Menurut penerawanganku,
banyak hal yang membuat ‘Bangsa Penyu’ terancam punah di Kecamatan Paloh,
diantaranya kebijakan pemerintah daerah yang membuka jalan terlalu dekat dengan
pantai. Bagi masyarakat pesisir Paloh, khususnya warga Temajuk meningkatkan
infrastruktur jalan memang menjadi idaman sejak lama. Dengan dibukanya jalan,
akses menuju Temajuk semakin mudah dilalui oleh masyarakat sekitar dan
wisatawan, yang kemudian dengan meningkatnya wisatawan yang masuk ke Temajuk,
perekonomian daerah perbatasan juga akan meningkat. Kebijakan ini dipandang
positif oleh masyarakat, bangsa Indonesia.

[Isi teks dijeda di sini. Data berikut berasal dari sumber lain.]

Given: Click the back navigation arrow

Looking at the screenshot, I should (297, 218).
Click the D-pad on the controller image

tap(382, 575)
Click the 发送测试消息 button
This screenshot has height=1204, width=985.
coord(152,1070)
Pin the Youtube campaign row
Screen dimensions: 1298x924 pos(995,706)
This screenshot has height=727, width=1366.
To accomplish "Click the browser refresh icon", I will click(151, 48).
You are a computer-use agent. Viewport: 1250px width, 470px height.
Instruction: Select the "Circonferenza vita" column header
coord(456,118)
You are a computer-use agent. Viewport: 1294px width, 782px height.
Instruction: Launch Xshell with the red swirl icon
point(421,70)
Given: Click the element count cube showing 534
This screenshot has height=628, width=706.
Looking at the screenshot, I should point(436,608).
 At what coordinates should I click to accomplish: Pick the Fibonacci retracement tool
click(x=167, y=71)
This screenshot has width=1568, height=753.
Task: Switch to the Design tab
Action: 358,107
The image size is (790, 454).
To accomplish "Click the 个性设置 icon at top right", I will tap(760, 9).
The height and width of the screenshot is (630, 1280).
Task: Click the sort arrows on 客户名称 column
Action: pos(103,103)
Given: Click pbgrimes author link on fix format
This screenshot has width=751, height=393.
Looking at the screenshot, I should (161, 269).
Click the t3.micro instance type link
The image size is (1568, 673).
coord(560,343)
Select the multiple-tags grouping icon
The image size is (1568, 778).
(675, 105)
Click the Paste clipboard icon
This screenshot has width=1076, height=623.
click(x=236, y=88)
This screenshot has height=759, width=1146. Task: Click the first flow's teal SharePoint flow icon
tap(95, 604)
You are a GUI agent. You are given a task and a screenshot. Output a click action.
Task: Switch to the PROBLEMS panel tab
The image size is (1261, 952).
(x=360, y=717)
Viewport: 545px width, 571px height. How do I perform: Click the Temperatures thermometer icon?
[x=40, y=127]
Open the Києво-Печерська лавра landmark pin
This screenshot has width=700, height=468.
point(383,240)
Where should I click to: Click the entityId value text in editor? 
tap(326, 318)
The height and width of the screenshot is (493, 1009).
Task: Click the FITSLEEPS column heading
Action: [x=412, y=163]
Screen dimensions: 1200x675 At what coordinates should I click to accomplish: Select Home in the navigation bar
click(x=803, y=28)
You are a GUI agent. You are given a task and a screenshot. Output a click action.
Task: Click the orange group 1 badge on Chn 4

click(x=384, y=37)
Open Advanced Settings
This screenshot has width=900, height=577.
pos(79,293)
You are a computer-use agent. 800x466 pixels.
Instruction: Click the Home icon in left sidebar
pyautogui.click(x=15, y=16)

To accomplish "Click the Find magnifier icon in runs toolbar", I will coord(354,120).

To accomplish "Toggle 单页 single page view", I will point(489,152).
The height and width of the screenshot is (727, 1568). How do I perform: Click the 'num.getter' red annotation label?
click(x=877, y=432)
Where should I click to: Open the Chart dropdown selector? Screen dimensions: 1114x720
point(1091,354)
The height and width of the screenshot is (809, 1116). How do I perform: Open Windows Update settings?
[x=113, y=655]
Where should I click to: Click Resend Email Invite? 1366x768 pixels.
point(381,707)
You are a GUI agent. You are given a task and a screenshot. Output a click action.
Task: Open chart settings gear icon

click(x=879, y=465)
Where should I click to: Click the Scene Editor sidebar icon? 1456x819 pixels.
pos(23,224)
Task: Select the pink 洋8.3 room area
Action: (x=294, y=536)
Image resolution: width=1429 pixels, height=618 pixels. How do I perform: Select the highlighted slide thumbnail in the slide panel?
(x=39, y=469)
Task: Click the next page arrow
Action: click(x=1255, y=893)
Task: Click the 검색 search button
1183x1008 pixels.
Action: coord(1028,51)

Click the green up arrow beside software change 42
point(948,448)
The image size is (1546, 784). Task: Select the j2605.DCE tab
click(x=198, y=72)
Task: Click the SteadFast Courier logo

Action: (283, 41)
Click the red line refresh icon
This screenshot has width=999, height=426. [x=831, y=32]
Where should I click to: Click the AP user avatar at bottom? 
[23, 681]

Namun ada satu bangsa yang
sangat tidak menginginkan hal ini terjadi, itulah ‘Bangsa Penyu’. Mereka merasa
terancam dengan adanya lalu-lalang manusia di sekitar pantai, suara kendaraan
dan kebisingan lalu lintas masyarakat membuat ‘Bangsa Penyu’ khawatir untuk
bertelur di sepanjang pesisir Paloh. Terbukti berdasarkan pendataan Penyu yang
naik ke pantai untuk bertelur yang dilakukan oleh WWF sepanjang tahun 2013 dan
2014, dimana Penyu yang naik untuk bertelur pada tahun 2013 sebanyak dua ribuan
lebih ekor dan tahun berikutnya dikabarkan semakin berkurang.
Seandainya ‘Bangsa Penyu’
bisa bahasa manusia, mungkin mereka setelah melihat kondisi ini akan berkata
kepada anak-anaknya “nak, di zaman
Belanda dahulu, bangsa kita hidup aman sejahtera. Namun bangsa manusia di
pesisir Paloh ini dijajah dengan sangat kejam. Hari ini bangsa manusia sudah
merdeka, namun kita sedang dijajah oleh manusia disaat pembangunan ekonomi
Negri Ekor Borneo meningkat pesat. Anak-anakku, saat kalian menetas nanti, maka
kalian harus belajar menghadapi keserakahan manusia, dan sejak saat itu kalian
harus berjuang untuk terus hidup memperjuangkan negri dan bangsa kita. Jangan
pernah menyerah, jangan pernah berhenti mengarungi samudera dan kembali ke
pantai ini untuk menetaskan generasimu”.